Showtime’s internet-only subscriber base has climbed to 1.5 million, while CBS All Access — the broadcaster’s live and on-demand paid streaming service — is nearing the same number of subs, according to CBS CEO Leslie Moonves.
Moonves revealed the numbers in a session last Friday at UCLA Anderson’s Pulse Entertainment, Sports & Technology Conference. The event was closed to press but sources confirmed his remarks. (CBS and Showtime reps declined to comment.)
For both the Showtime and CBS All Access over-the-top plays, that would represent a significant growth spurt of 50% over the past seven months. In July 2016, each OTT service had about 1 million subs, Moonves said on CBS’s Q2 earnings call at the time.
TV networks are adapting to life in a cord-cutting world, and the battle is on to land subs for digital services. Last week, Time Warner CEO Jeff Bewkes said HBO Now had topped 2 million subscribers in the U.S. The standalone-streaming service debuted in April 2015.
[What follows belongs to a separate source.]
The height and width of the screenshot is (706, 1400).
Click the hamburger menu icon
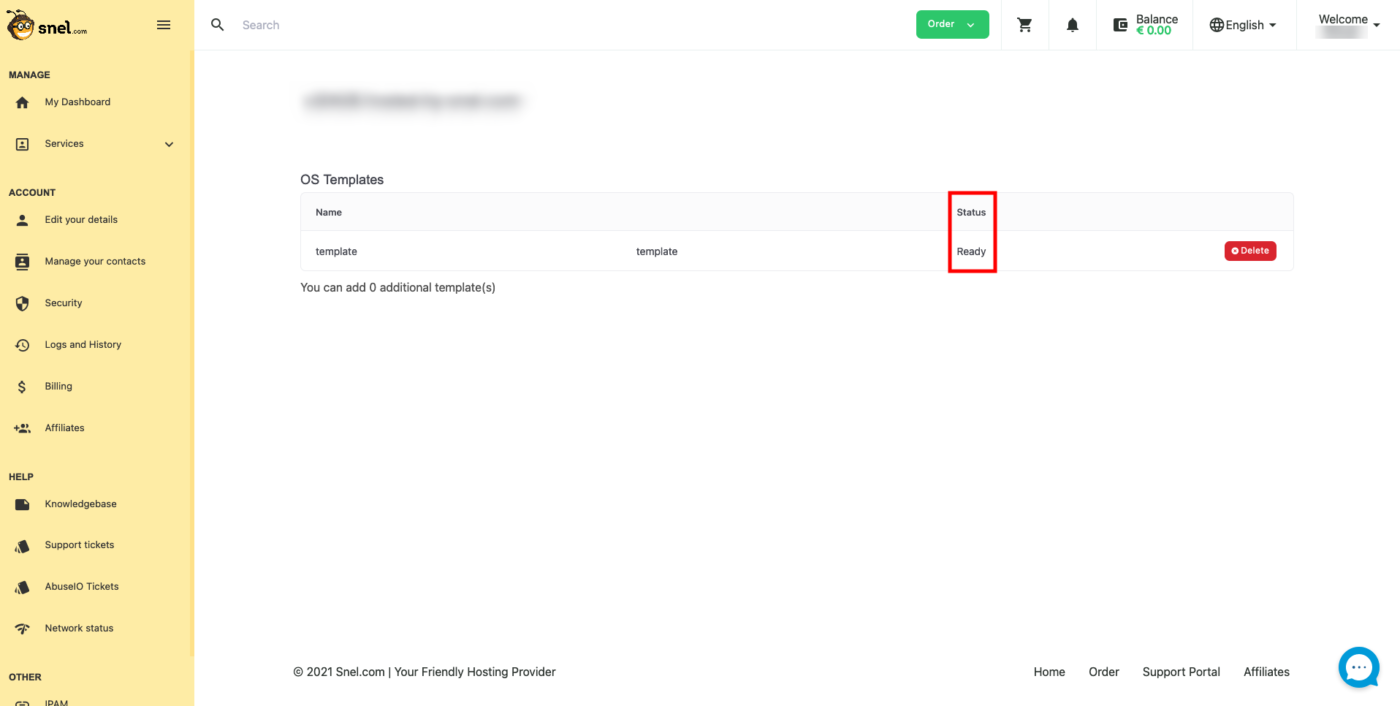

CBS, in announcing ratings for Sunday’s 59th Annual Grammy Awards, said that All Access set a new record for daily sign-ups on Feb. 12, beating the surge it saw for last year’s Grammys. Traffic across CBS’s digital platforms also hit a new Grammys Day record with total time spent up 94% over 2016’s broadcast, although the broadcaster didn’t provide actual numbers for engagement or subscriber signups. For those without a traditional pay-TV subscription, All Access was the only way to (legally) stream the music awards show.
CBS All Access has also benefited from securing rights to NFL games last December for the OTT service under a new deal with the league. In addition, CBS has several original series available exclusively on All Access, including “Big Brother: Over the Top”; “The Good Wife” spinoff “The Good Fight” (premieres Feb. 19); and the “Star Trek: Discovery,” although that will likely now be delayed past its previously announced May launch. All Access, which first launched in the fall of 2014, costs $5.99 monthly with ads and $9.99 per month without ads in on-demand shows.
Showtime originally launched the standalone-streaming service, which costs $10.99 per month, in July 2015. Top originals on the premium service include “Homeland,” “Billions,” “The Affair” and “Shameless,” while Showtime has slotted a reboot of “Twin Peaks” for this May. At Showtime’s TCA event last month, CEO David Nevins noted that the OTT service gets a lift in subscribers with new and returning series debuts, as well as over the holiday season.
Moonves may shed more light on the streaming services’ momentum this Wednesday, when the company is slated to report fourth-quarter 2016 earnings after the market closes.
Meanwhile, CBS last month announced a deal with Hulu to be part of its live-TV streaming bundle; Showtime is already available through Hulu. Currently, CBS and Showtime are not available in AT&T’s DirecTV Now lineup.